Edward Bwerere Kasole Lwanga, 86
Many associate former legislator Bwerere Kasole Lwanga with Kampala Parents School, before anything else. The educationalist, who founded Kampala Parents School before he sold it to its current owner, was first diagnosed with prostate cancer in the 1970s and he underwent an operation in South Africa. But seven years ago the cancer resurfaced.
Kasole says he one time saw a story in which Ssenfuka was expressing fear for his life due to his research on diabetes and cancer medicine.
He remembered that the health committee on which he once sat as an MP had debated a law to regulate herbal medicine. He thought he could be of help to Ssenfuka.
“I looked for his telephone number and rang him. We decided to meet when I come to the Cancer Institute at Mulago for treatment,” Kasole says.
Kasole had been to many hospitals globally, but seemed not to get a lasting solution.
“My children took me to Nairobi hospital where I underwent radiotherapy for three months. Unfortunately, I started passing blood. I was then taken to India and the doctors told me that during my radiotherapy, they overdid it and I developed scars that would burst [during urination],” Kasole says.
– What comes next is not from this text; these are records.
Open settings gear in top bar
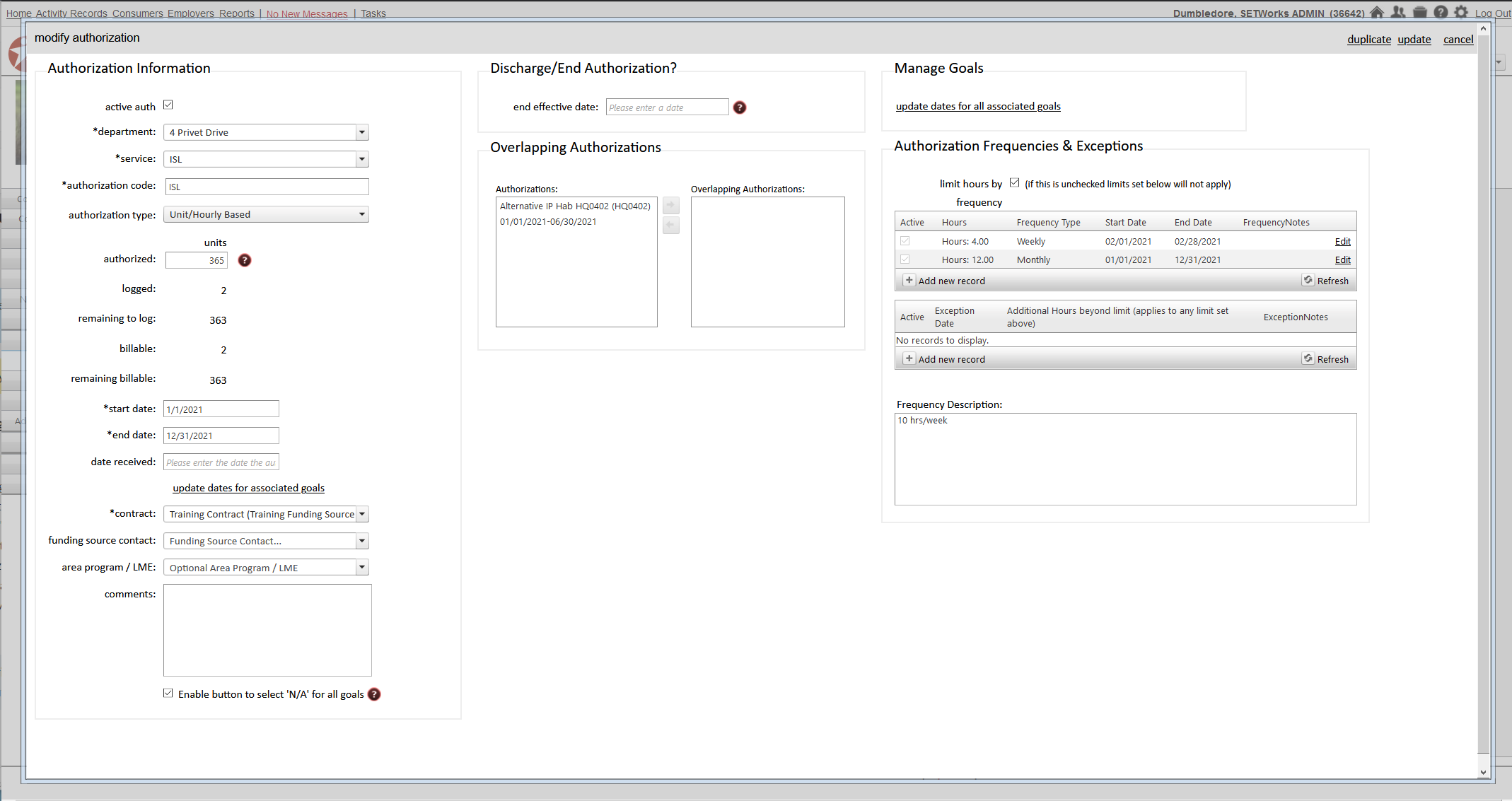 point(1461,12)

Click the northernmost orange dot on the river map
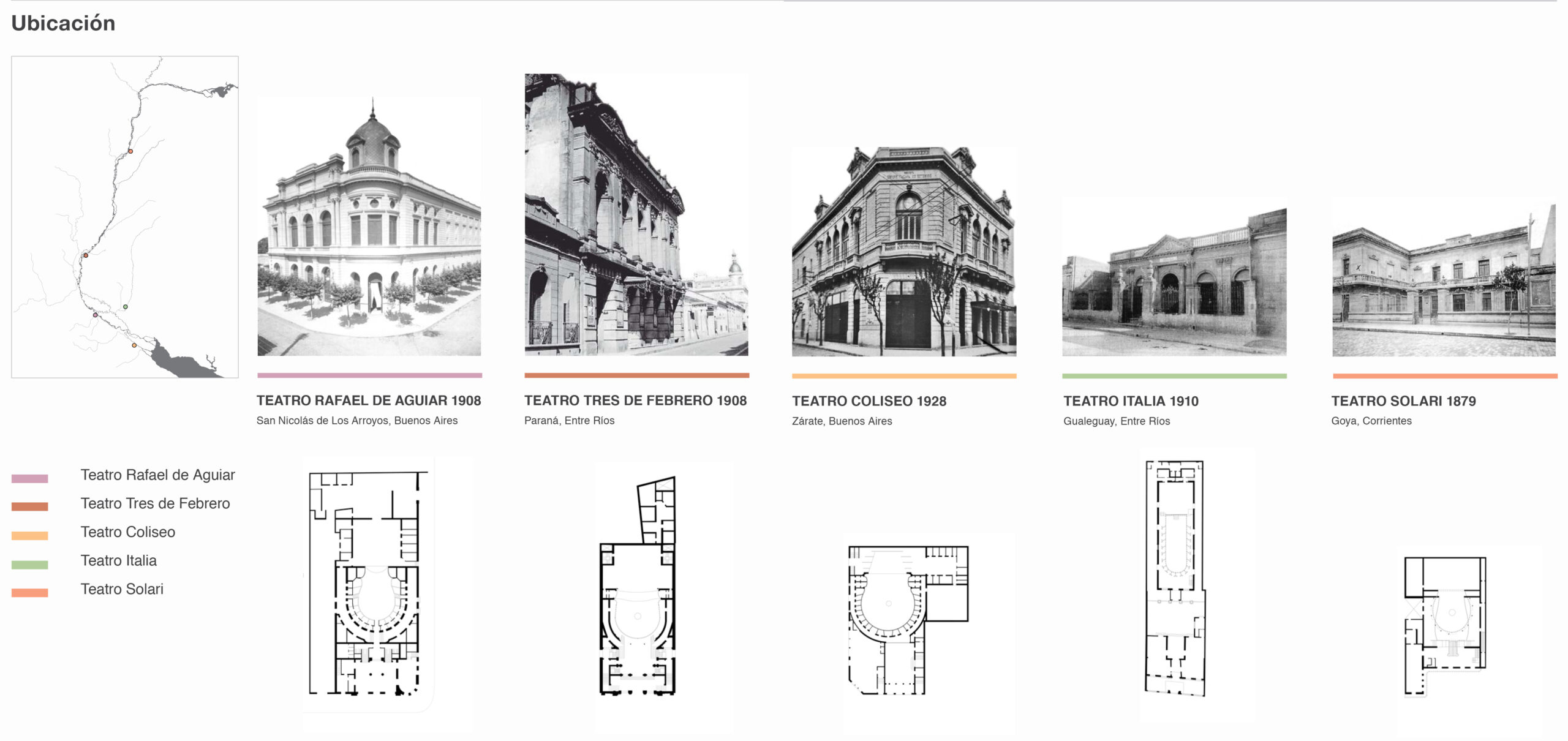click(130, 151)
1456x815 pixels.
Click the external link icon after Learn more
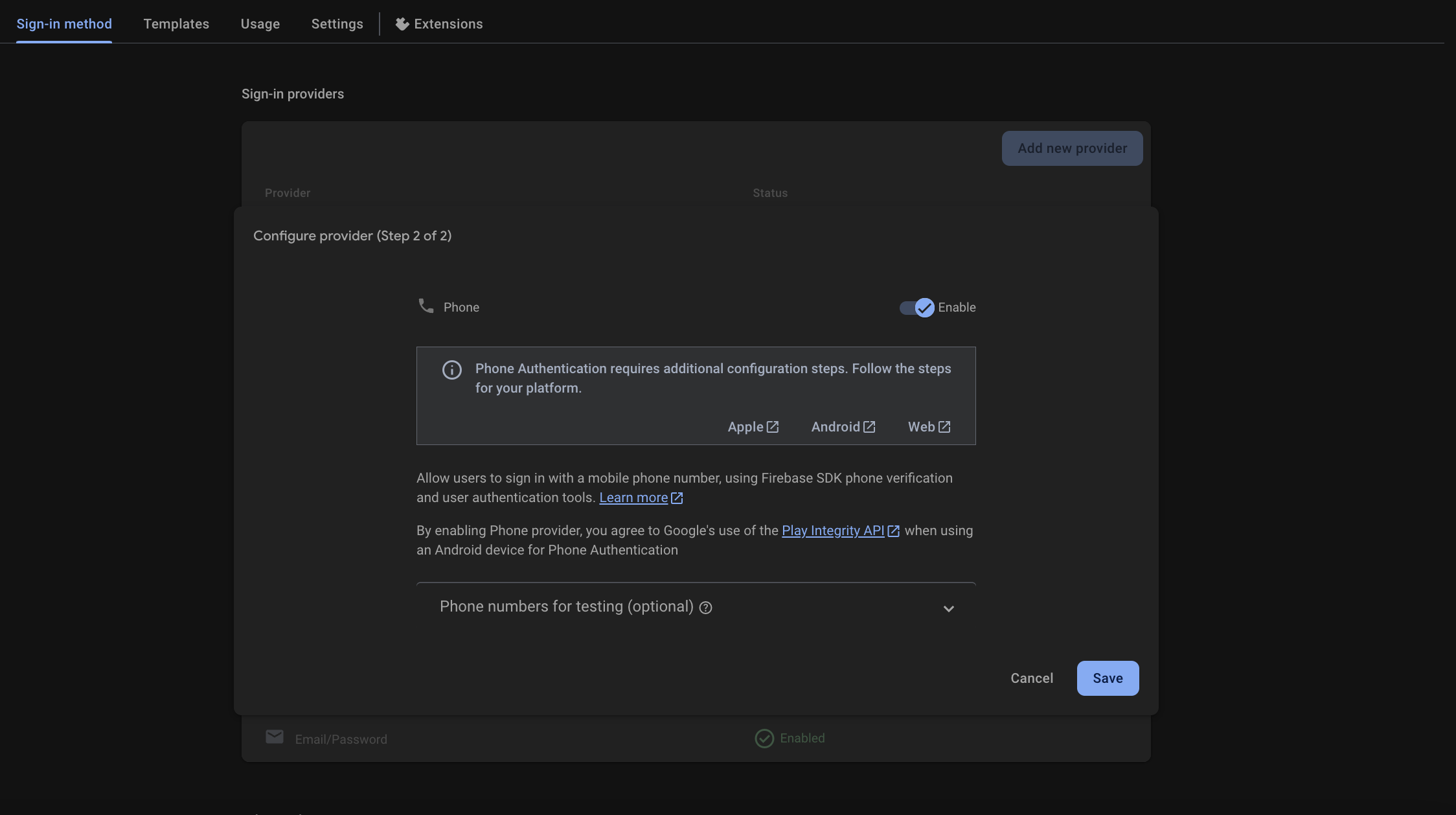(x=677, y=498)
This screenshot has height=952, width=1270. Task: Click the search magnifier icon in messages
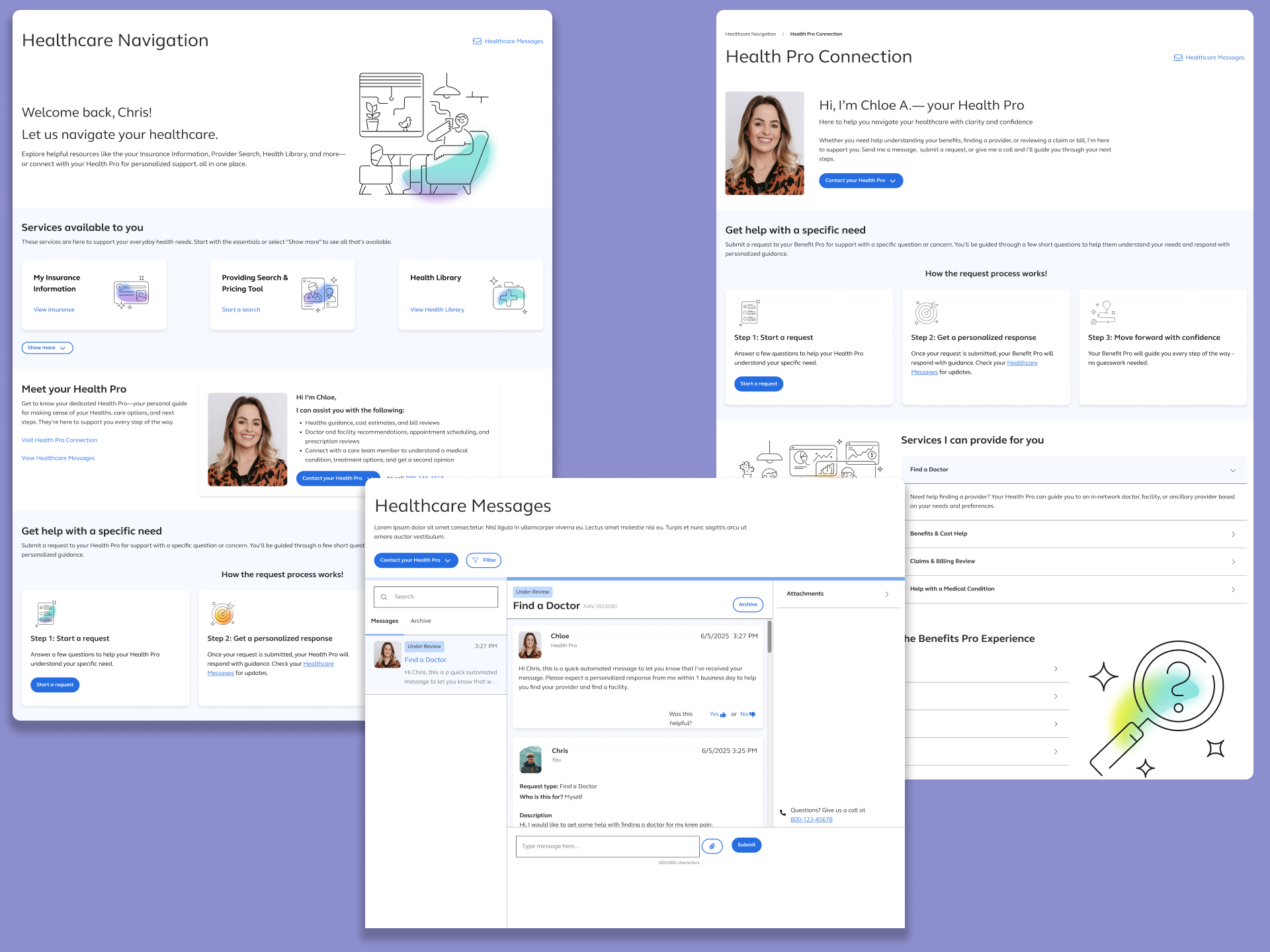click(x=384, y=597)
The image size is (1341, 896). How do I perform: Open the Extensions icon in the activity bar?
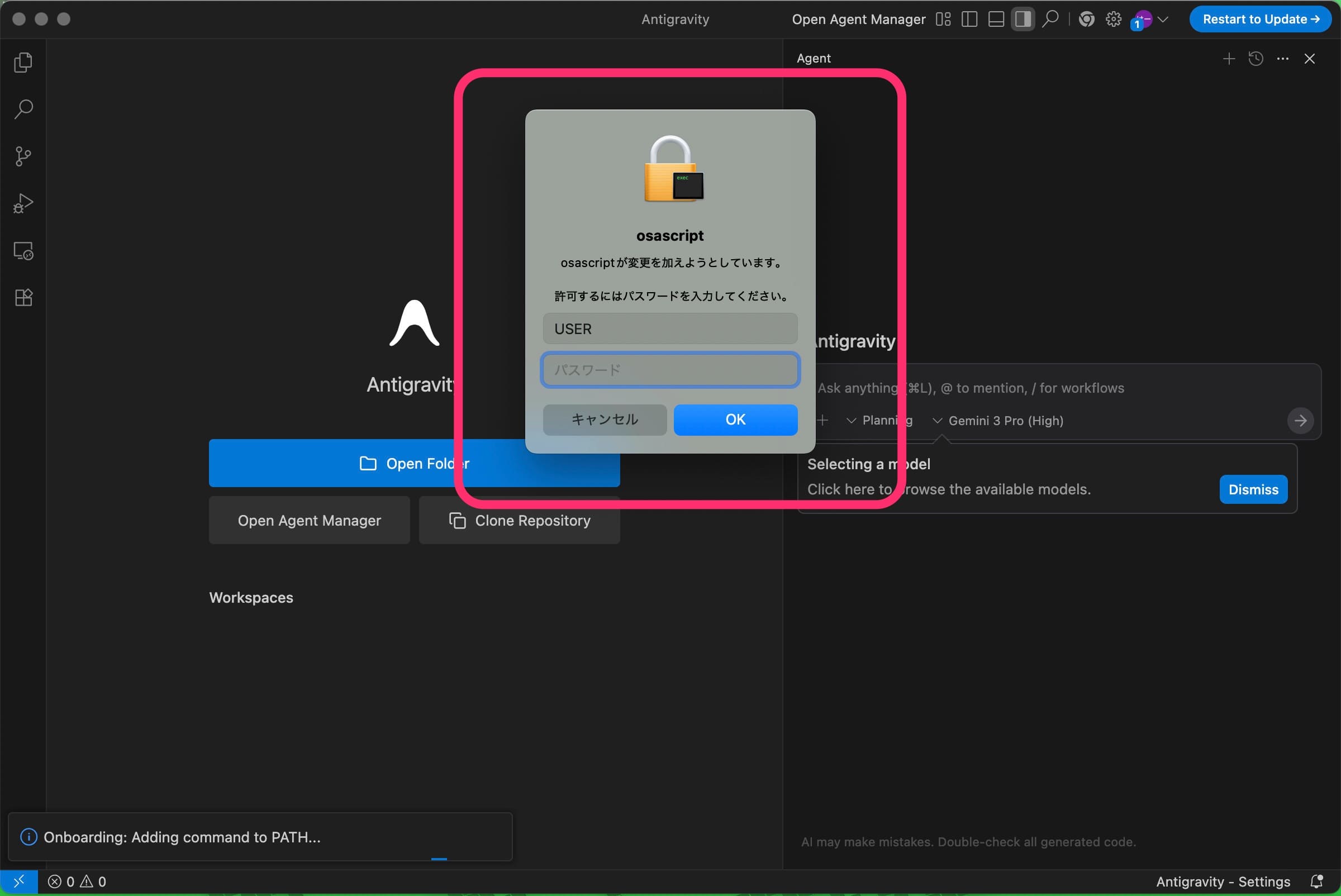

He settled for Mulago where he would get treatment once a month. Kasole was to meet with Ssenfuka after one of these visits from Mubende, to see how he could assist the researcher.
In December last year as he was going to Mulago, he collapsed in his car and was rushed to his doctor at May Medical Centre along Bombo road where it was established that he had contracted coronavirus.
Kasole stabilized and his doctor advised that he be taken back home where he would be monitored with a coterie of drugs. It was after he returned home that he remembered his appointment with Ssenfuka. He called him to apologise.
On learning that Kasole was struggling with Covid-19, Ssenfuka, who was in Dubai to see his family, directed him to his clinic at Kasubi to pick medicine he said was very effective in dealing with Covid. Kasole’s driver picked half a liter of the medicine, which he took for three days.
“I put away all the medicines my doctor gave me and I took the herbal. In three days, I was much better. I took another Covid test and I was negative. I said there must be something about this man,” Kasole says.
Herbal medicines were not new to Kasole. When he was passing blood with his urine, one of his neighbours in Mubende gave him herbs that he took for three weeks and the blood stopped, yet hospitals had failed to solve his ailment. With that history, Kasole was willing to take a gamble with Ssenfuka.
“I decided to join him and he’s giving me medicine free of charge except the transport I use from Mubende. I religiously drink the medicine and I have seen a difference. I no longer take cancer tablets, yet Mulago had said I would take them until death. When I left Mulago, my PSA [Prostate Specific Antigen] was 18ng/ml and now I have spent about five months on the herbal medicine and the last test was 0.002ng/ml,” Kasole says, showing me laboratory results.
He appeals to the government to stop dragging their feet and assist Ssenfuka and his ilk.
“My appeal to the president is, let him help local people in developing this herbal medicine; they don’t need much. Why should we import medicine if we can make it here?”